How to save or load data with Kedro?

DataCatalog is the first concept that you learnt in Kedro. Although it is important, users actually never have to interact with it, at least not directly. This post will explain the concept with a minimal example that how user should save or load data with Kedro.
python
kedro
Published

March 26, 2024

The first answer that you may get is to use the data catalog, but what really is data catalog? Some may say it is the catalog.yml, other may mentions the DataCatalog class. They are both true but it lacks a bit of context.

Let’s focus on “how” to load or save data in a Kedro Project.

Create a Kedro Node

First, we need a Python function that takes some inputs and outputs:

import pandas as pd

def dummy_func():
    df = pd.DataFrame([{"foo": "bar"}])
    # df.to_csv("my_data.csv") # You don't need to save it explicitly
    return df

This function takes no input but produces a DataFrame, how does Kedro know how to save this data? In Kedro, it uses Node instead of function. A Node is a Python function + inputs + outputs. The inputs and outputs is merely a name of the data rather than the actual object.

from kedro.pipeline import node, pipeline

dummy_node = node(func=dummy_func, inputs=None, outputs="my_data")

You can call the node directly, but it’s not necessary because it is handled by Kedro Runner and Kedro Pipeline.

dummy_func()
foo
0 bar
result = dummy_node()
result
{'my_data':    foo
 0  bar}

It saves the DataFrame inside a dictionary with the key “my_data” (the outputs defined in node).

result["my_data"]
foo
0 bar
pd.testing.assert_frame_equal(result["my_data"], dummy_func()) # assertion pass

Using the DataCatalog class in a Python file

The last step is to save it as a file, which is where the DataCatalog or catalog.yml comes into the picture.
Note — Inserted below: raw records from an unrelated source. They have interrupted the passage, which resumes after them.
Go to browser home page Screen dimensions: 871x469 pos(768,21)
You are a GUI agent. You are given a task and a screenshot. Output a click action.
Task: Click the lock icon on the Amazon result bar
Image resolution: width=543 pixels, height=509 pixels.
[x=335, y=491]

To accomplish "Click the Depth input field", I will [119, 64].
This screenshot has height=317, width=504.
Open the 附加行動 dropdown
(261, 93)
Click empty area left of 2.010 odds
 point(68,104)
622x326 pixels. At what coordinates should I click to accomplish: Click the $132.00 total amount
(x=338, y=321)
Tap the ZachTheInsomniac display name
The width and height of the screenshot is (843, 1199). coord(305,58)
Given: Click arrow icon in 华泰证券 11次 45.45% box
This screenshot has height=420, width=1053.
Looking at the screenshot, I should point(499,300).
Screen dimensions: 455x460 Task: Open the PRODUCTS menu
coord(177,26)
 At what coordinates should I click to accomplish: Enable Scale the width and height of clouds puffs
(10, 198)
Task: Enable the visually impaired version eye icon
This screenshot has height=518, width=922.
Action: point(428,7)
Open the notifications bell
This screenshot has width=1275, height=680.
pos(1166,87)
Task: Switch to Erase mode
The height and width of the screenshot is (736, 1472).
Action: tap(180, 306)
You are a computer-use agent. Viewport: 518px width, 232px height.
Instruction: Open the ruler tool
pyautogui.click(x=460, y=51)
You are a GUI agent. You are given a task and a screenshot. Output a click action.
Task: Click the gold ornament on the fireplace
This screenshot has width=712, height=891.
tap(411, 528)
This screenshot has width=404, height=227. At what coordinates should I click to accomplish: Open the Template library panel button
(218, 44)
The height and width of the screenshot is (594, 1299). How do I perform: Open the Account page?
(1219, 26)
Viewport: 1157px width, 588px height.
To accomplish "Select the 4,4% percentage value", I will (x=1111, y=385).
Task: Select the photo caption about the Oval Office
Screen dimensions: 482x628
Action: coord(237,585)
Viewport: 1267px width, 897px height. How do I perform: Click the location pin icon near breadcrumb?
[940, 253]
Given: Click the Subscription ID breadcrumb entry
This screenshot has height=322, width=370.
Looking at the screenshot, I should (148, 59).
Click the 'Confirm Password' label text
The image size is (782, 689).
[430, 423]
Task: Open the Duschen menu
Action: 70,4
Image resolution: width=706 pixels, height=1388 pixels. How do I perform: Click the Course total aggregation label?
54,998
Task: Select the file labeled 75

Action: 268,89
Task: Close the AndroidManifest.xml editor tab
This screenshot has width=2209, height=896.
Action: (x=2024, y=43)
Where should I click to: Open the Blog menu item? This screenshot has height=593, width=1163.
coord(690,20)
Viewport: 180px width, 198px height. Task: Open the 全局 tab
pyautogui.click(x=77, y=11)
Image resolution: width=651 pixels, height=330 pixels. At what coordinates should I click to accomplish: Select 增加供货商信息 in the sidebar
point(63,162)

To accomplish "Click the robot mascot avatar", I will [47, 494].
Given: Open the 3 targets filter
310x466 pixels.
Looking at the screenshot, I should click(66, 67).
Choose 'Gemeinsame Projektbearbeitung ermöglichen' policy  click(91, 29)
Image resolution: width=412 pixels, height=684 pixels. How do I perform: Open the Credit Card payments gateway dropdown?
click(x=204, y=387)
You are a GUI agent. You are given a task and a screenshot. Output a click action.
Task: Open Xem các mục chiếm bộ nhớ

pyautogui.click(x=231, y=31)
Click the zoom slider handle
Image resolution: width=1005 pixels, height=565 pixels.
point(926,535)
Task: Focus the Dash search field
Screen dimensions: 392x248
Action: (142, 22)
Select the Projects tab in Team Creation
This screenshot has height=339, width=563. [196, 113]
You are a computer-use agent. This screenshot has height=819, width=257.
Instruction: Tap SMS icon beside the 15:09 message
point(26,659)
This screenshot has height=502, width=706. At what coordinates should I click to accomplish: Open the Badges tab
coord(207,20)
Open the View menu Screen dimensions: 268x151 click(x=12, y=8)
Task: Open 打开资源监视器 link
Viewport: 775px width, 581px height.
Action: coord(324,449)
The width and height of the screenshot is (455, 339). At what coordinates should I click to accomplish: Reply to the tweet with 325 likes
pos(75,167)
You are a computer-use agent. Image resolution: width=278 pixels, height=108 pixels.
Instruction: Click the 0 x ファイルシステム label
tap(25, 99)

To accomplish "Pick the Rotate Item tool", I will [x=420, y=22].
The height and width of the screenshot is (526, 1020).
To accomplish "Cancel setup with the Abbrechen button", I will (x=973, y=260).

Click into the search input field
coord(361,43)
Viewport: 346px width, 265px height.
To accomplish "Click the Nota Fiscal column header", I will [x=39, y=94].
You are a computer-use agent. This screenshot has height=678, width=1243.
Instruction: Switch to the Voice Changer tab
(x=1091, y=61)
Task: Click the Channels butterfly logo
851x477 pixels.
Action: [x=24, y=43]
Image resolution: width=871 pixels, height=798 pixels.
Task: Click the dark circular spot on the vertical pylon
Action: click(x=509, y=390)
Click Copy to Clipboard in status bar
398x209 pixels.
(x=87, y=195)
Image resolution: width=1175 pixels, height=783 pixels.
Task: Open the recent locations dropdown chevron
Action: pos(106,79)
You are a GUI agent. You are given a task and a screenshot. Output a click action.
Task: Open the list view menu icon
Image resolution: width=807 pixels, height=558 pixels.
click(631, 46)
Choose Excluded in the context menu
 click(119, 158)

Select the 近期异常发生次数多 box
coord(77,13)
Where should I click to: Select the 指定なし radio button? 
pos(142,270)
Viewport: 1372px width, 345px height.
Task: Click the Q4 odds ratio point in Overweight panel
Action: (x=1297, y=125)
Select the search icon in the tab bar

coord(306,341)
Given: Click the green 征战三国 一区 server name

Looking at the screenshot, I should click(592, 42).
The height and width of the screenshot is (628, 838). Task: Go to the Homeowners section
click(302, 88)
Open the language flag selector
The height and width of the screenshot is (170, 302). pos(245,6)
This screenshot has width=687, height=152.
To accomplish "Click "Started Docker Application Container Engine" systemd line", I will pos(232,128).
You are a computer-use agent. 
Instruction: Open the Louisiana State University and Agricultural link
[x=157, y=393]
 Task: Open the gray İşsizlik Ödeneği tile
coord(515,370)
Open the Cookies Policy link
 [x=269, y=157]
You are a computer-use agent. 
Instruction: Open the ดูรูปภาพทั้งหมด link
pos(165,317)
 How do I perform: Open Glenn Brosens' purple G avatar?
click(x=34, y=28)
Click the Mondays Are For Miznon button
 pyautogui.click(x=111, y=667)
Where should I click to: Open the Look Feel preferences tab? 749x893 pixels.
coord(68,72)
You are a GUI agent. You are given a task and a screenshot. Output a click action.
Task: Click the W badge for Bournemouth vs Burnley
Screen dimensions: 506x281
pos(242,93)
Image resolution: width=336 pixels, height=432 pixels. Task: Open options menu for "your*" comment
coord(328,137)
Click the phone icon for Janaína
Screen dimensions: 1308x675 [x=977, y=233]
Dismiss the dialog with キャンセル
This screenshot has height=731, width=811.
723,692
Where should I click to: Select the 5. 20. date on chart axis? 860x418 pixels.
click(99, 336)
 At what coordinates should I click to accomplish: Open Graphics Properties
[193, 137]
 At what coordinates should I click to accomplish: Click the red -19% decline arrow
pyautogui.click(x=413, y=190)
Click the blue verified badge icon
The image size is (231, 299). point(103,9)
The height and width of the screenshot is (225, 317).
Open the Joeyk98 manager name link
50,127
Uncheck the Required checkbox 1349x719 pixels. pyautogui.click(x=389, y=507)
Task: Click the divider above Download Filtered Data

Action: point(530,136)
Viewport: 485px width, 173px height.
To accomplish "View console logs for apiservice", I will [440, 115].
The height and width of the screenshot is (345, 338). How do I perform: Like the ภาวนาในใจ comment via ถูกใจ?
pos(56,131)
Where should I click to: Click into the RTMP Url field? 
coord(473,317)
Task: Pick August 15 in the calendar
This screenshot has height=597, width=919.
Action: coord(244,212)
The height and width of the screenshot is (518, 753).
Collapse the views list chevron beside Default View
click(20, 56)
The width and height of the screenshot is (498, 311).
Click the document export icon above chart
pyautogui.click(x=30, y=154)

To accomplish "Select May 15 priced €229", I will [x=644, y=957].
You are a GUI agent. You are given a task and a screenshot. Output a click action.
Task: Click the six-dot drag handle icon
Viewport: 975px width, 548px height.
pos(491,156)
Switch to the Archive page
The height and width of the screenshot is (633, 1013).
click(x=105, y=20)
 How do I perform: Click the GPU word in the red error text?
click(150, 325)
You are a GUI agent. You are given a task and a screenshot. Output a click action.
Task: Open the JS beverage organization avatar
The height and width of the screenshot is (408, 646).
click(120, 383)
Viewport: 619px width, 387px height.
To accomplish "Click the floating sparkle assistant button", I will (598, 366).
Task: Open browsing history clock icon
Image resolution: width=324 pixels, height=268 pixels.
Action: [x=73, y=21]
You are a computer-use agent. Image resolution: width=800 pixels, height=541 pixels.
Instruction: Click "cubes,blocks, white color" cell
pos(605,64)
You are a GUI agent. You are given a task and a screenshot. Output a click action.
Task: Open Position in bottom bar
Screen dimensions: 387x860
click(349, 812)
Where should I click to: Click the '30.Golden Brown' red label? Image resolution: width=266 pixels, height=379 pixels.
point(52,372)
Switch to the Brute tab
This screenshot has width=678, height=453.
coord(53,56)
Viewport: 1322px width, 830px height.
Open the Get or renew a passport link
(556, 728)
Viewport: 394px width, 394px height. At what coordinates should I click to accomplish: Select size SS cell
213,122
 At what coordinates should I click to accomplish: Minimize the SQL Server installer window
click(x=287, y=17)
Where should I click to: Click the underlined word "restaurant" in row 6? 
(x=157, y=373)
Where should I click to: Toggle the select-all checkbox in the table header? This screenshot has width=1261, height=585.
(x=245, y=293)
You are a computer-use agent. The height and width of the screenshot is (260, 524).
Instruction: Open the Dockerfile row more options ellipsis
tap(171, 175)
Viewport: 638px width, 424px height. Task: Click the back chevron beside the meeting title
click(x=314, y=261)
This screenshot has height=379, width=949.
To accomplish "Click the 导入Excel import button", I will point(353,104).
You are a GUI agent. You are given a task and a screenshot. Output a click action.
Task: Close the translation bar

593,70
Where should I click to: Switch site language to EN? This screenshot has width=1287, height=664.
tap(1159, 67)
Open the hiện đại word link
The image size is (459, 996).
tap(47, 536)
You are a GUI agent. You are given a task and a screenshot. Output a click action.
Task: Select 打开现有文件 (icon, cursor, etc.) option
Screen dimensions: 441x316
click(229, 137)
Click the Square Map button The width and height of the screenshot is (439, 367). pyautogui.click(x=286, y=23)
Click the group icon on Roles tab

from kedro.io import DataCatalog

catalog_config = {"my_data":
                        {"type": "pandas.CSVDataset",
                         "filepath": "my_csv.csv"}
                        }
catalog = DataCatalog.from_config(catalog_config)
catalog.save( "my_data", result["my_data"])

We can check if the data is saved correctly:

pd.read_csv("my_csv.csv")
foo
0 bar
# Or use DataCatalog
catalog.load("my_data")
foo
0 bar

Construct the DataCatalog class with catalog.yml

Going back to this, catalog.yml is merely catalog_config but written in YAML.

catalog_config = {"my_data":
                        {"type": "pandas.CSVDataset",
                         "filepath": "my_csv.csv"}
                        }
catalog = DataCatalog.from_config(catalog_config)

We can replace the dictionary with catalog.yml.

# Usually defined in a catalog.yml file
catalog_yml = """
my_data:
  type: pandas.CSVDataset
  filepath: my_csv.csv
"""

import yaml
catalog_config = yaml.safe_load(catalog_yml)
new_catalog = DataCatalog.from_config(catalog_config)

Summary

These abstractions are usually hidden from the end users. You do not need to use the DataCatalog if you are working with a Kedro Project. Behind the scenes, this is what happens.

  1. Function signature (and outputs) are mapped according to the node definition.
  2. DataCatalog loads the data according to their name, and look that up from catalog.yml to figure out whether it should be load from a CSV or a parquet file

Bonus - Kedro Runner

There is one important component missing in this article, the Kedro Runner. During a kedro run, the Runner decide the order of executing the node, request data from DataCatalog, and save data with DataCatalog. The pseudocode of a kedro run is roughly like this:

for node in nodes:
    run_node(node, catalog)

def run_node(node, catalog):
    # Prepare Data
    inputs = {}
    for name in node.inputs:
        inputs[name] = catalog.load(name)

    # Execute Node
    outputs = node.run(inputs)

    # Save Data
    for name in node.outputs:
        catalog.save(outputs[name], name)